Stored entries
╭──

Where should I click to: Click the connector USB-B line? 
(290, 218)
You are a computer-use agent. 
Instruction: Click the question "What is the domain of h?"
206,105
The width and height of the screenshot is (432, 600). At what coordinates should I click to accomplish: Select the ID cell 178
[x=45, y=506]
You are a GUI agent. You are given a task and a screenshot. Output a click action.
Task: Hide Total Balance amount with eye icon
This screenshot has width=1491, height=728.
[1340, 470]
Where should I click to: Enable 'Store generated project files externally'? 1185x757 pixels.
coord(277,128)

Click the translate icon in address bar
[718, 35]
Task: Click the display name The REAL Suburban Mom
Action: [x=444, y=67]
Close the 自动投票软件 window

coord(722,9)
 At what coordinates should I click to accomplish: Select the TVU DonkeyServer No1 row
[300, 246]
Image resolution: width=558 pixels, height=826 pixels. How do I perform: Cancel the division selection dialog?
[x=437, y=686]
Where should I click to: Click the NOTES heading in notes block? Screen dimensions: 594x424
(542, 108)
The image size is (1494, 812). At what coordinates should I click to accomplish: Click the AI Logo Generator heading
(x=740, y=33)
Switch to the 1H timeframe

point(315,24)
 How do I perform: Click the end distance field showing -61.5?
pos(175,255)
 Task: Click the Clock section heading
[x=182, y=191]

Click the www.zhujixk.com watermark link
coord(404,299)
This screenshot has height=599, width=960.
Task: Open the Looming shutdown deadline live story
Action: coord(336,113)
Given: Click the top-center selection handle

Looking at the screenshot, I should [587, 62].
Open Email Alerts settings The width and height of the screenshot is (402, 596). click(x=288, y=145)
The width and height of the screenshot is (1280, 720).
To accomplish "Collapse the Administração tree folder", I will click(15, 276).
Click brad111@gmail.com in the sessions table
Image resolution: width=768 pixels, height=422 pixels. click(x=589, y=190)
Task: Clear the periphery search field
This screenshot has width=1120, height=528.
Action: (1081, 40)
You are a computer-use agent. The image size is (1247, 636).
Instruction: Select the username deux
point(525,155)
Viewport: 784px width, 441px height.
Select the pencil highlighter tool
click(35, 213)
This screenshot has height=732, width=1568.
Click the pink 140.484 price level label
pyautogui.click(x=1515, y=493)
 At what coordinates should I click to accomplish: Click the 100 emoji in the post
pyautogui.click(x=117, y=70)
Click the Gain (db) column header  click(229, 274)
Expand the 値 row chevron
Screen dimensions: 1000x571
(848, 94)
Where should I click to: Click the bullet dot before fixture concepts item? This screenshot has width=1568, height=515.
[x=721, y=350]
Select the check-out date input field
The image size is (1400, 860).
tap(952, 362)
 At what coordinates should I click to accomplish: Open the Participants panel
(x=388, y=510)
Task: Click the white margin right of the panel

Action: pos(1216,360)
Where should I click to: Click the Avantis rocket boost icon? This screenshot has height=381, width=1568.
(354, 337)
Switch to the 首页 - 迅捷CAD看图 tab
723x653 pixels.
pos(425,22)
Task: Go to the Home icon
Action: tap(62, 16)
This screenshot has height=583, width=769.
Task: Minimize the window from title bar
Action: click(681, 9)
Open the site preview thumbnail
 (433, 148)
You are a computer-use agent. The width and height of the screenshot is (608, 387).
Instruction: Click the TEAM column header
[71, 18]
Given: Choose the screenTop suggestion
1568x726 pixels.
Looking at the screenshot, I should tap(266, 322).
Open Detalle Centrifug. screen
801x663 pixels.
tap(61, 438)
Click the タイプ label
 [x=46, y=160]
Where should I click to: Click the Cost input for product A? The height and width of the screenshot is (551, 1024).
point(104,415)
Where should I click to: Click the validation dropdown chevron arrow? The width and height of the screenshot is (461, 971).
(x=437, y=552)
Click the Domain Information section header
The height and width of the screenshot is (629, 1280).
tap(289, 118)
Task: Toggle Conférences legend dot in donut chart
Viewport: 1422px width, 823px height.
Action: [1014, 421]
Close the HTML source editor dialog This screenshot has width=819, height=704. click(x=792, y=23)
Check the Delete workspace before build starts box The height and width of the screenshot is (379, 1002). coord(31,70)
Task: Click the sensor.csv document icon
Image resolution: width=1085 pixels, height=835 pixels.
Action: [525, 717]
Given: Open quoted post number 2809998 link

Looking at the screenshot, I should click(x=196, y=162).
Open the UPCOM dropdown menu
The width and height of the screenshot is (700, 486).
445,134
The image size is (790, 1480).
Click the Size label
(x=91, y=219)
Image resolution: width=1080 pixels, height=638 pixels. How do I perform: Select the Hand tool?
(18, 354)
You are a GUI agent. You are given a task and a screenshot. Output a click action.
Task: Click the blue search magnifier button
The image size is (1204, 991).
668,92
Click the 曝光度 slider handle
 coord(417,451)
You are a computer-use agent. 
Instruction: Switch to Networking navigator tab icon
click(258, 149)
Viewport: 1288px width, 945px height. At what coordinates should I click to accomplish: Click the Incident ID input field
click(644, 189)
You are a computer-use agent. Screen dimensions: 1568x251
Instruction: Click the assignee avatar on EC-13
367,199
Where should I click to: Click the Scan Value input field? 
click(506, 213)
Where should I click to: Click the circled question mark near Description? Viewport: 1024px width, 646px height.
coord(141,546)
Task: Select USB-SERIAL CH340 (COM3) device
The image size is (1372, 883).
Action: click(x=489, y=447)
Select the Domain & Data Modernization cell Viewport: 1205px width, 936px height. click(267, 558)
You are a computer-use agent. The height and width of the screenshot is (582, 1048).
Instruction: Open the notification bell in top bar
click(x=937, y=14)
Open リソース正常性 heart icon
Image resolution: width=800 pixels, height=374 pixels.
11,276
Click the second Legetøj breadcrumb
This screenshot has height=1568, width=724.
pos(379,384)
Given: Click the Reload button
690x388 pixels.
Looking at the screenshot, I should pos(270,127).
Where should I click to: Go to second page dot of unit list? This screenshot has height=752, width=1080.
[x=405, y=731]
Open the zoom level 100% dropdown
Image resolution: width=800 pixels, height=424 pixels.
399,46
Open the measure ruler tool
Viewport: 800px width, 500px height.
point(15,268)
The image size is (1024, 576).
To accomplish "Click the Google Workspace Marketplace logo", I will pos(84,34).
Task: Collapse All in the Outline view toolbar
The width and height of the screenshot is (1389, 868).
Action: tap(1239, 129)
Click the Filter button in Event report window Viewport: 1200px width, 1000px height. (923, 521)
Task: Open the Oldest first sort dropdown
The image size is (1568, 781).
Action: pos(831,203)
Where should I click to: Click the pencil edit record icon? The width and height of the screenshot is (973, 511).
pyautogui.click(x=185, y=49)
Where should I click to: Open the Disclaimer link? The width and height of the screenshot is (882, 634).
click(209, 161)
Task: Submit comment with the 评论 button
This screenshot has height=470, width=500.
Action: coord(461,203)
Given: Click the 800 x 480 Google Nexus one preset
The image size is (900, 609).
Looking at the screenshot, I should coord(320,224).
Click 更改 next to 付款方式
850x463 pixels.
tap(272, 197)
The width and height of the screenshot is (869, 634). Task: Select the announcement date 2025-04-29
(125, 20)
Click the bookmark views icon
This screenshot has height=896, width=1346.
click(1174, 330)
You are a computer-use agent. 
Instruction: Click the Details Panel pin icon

╰──

Each entry needs to be copied out exactly.

(Completed task):
Where should I click to: Click the connector USB-B line? 
(290, 218)
You are a computer-use agent. 
Instruction: Click the question "What is the domain of h?"
206,105
The width and height of the screenshot is (432, 600). At what coordinates should I click to accomplish: Select the ID cell 178
[x=45, y=506]
You are a GUI agent. You are given a task and a screenshot. Output a click action.
Task: Hide Total Balance amount with eye icon
This screenshot has width=1491, height=728.
[1340, 470]
Where should I click to: Enable 'Store generated project files externally'? 1185x757 pixels.
coord(277,128)

Click the translate icon in address bar
[718, 35]
Task: Click the display name The REAL Suburban Mom
Action: [x=444, y=67]
Close the 自动投票软件 window

coord(722,9)
 At what coordinates should I click to accomplish: Select the TVU DonkeyServer No1 row
[300, 246]
Image resolution: width=558 pixels, height=826 pixels. How do I perform: Cancel the division selection dialog?
[x=437, y=686]
Where should I click to: Click the NOTES heading in notes block? Screen dimensions: 594x424
(542, 108)
The image size is (1494, 812). At what coordinates should I click to accomplish: Click the AI Logo Generator heading
(x=740, y=33)
Switch to the 1H timeframe

point(315,24)
 How do I perform: Click the end distance field showing -61.5?
pos(175,255)
 Task: Click the Clock section heading
[x=182, y=191]

Click the www.zhujixk.com watermark link
coord(404,299)
This screenshot has height=599, width=960.
Task: Open the Looming shutdown deadline live story
Action: coord(336,113)
Given: Click the top-center selection handle

Looking at the screenshot, I should [587, 62].
Open Email Alerts settings The width and height of the screenshot is (402, 596). click(x=288, y=145)
The width and height of the screenshot is (1280, 720).
To accomplish "Collapse the Administração tree folder", I will click(15, 276).
Click brad111@gmail.com in the sessions table
Image resolution: width=768 pixels, height=422 pixels. click(x=589, y=190)
Task: Clear the periphery search field
This screenshot has width=1120, height=528.
Action: (1081, 40)
You are a computer-use agent. The image size is (1247, 636).
Instruction: Select the username deux
point(525,155)
Viewport: 784px width, 441px height.
Select the pencil highlighter tool
click(35, 213)
This screenshot has height=732, width=1568.
Click the pink 140.484 price level label
pyautogui.click(x=1515, y=493)
 At what coordinates should I click to accomplish: Click the 100 emoji in the post
pyautogui.click(x=117, y=70)
Click the Gain (db) column header  click(229, 274)
Expand the 値 row chevron
Screen dimensions: 1000x571
(848, 94)
Where should I click to: Click the bullet dot before fixture concepts item? This screenshot has width=1568, height=515.
[x=721, y=350]
Select the check-out date input field
The image size is (1400, 860).
tap(952, 362)
 At what coordinates should I click to accomplish: Open the Participants panel
(x=388, y=510)
Task: Click the white margin right of the panel

Action: pos(1216,360)
Where should I click to: Click the Avantis rocket boost icon? This screenshot has height=381, width=1568.
(354, 337)
Switch to the 首页 - 迅捷CAD看图 tab
723x653 pixels.
pos(425,22)
Task: Go to the Home icon
Action: tap(62, 16)
This screenshot has height=583, width=769.
Task: Minimize the window from title bar
Action: click(681, 9)
Open the site preview thumbnail
 (433, 148)
You are a computer-use agent. The width and height of the screenshot is (608, 387).
Instruction: Click the TEAM column header
[71, 18]
Given: Choose the screenTop suggestion
1568x726 pixels.
Looking at the screenshot, I should tap(266, 322).
Open Detalle Centrifug. screen
801x663 pixels.
tap(61, 438)
Click the タイプ label
 [x=46, y=160]
Where should I click to: Click the Cost input for product A? The height and width of the screenshot is (551, 1024).
point(104,415)
Where should I click to: Click the validation dropdown chevron arrow? The width and height of the screenshot is (461, 971).
(x=437, y=552)
Click the Domain Information section header
The height and width of the screenshot is (629, 1280).
tap(289, 118)
Task: Toggle Conférences legend dot in donut chart
Viewport: 1422px width, 823px height.
Action: [1014, 421]
Close the HTML source editor dialog This screenshot has width=819, height=704. click(x=792, y=23)
Check the Delete workspace before build starts box The height and width of the screenshot is (379, 1002). coord(31,70)
Task: Click the sensor.csv document icon
Image resolution: width=1085 pixels, height=835 pixels.
Action: [525, 717]
Given: Open quoted post number 2809998 link

Looking at the screenshot, I should click(x=196, y=162).
Open the UPCOM dropdown menu
The width and height of the screenshot is (700, 486).
445,134
The image size is (790, 1480).
Click the Size label
(x=91, y=219)
Image resolution: width=1080 pixels, height=638 pixels. How do I perform: Select the Hand tool?
(18, 354)
You are a GUI agent. You are given a task and a screenshot. Output a click action.
Task: Click the blue search magnifier button
The image size is (1204, 991).
668,92
Click the 曝光度 slider handle
 coord(417,451)
You are a computer-use agent. 
Instruction: Switch to Networking navigator tab icon
click(258, 149)
Viewport: 1288px width, 945px height. At what coordinates should I click to accomplish: Click the Incident ID input field
click(644, 189)
You are a computer-use agent. Screen dimensions: 1568x251
Instruction: Click the assignee avatar on EC-13
367,199
Where should I click to: Click the Scan Value input field? 
click(506, 213)
Where should I click to: Click the circled question mark near Description? Viewport: 1024px width, 646px height.
coord(141,546)
Task: Select USB-SERIAL CH340 (COM3) device
The image size is (1372, 883).
Action: click(x=489, y=447)
Select the Domain & Data Modernization cell Viewport: 1205px width, 936px height. click(267, 558)
You are a computer-use agent. The height and width of the screenshot is (582, 1048).
Instruction: Open the notification bell in top bar
click(x=937, y=14)
Open リソース正常性 heart icon
Image resolution: width=800 pixels, height=374 pixels.
11,276
Click the second Legetøj breadcrumb
This screenshot has height=1568, width=724.
pos(379,384)
Given: Click the Reload button
690x388 pixels.
Looking at the screenshot, I should pos(270,127).
Where should I click to: Go to second page dot of unit list? This screenshot has height=752, width=1080.
[x=405, y=731]
Open the zoom level 100% dropdown
Image resolution: width=800 pixels, height=424 pixels.
399,46
Open the measure ruler tool
Viewport: 800px width, 500px height.
point(15,268)
The image size is (1024, 576).
To accomplish "Click the Google Workspace Marketplace logo", I will pos(84,34).
Task: Collapse All in the Outline view toolbar
The width and height of the screenshot is (1389, 868).
Action: tap(1239, 129)
Click the Filter button in Event report window Viewport: 1200px width, 1000px height. (923, 521)
Task: Open the Oldest first sort dropdown
The image size is (1568, 781).
Action: pos(831,203)
Where should I click to: Click the pencil edit record icon? The width and height of the screenshot is (973, 511).
pyautogui.click(x=185, y=49)
Where should I click to: Open the Disclaimer link? The width and height of the screenshot is (882, 634).
click(209, 161)
Task: Submit comment with the 评论 button
This screenshot has height=470, width=500.
Action: coord(461,203)
Given: Click the 800 x 480 Google Nexus one preset
The image size is (900, 609).
Looking at the screenshot, I should coord(320,224).
Click 更改 next to 付款方式
850x463 pixels.
tap(272, 197)
The width and height of the screenshot is (869, 634). Task: Select the announcement date 2025-04-29
(125, 20)
Click the bookmark views icon
This screenshot has height=896, width=1346.
click(1174, 330)
You are a computer-use agent. 
Instruction: Click the Details Panel pin icon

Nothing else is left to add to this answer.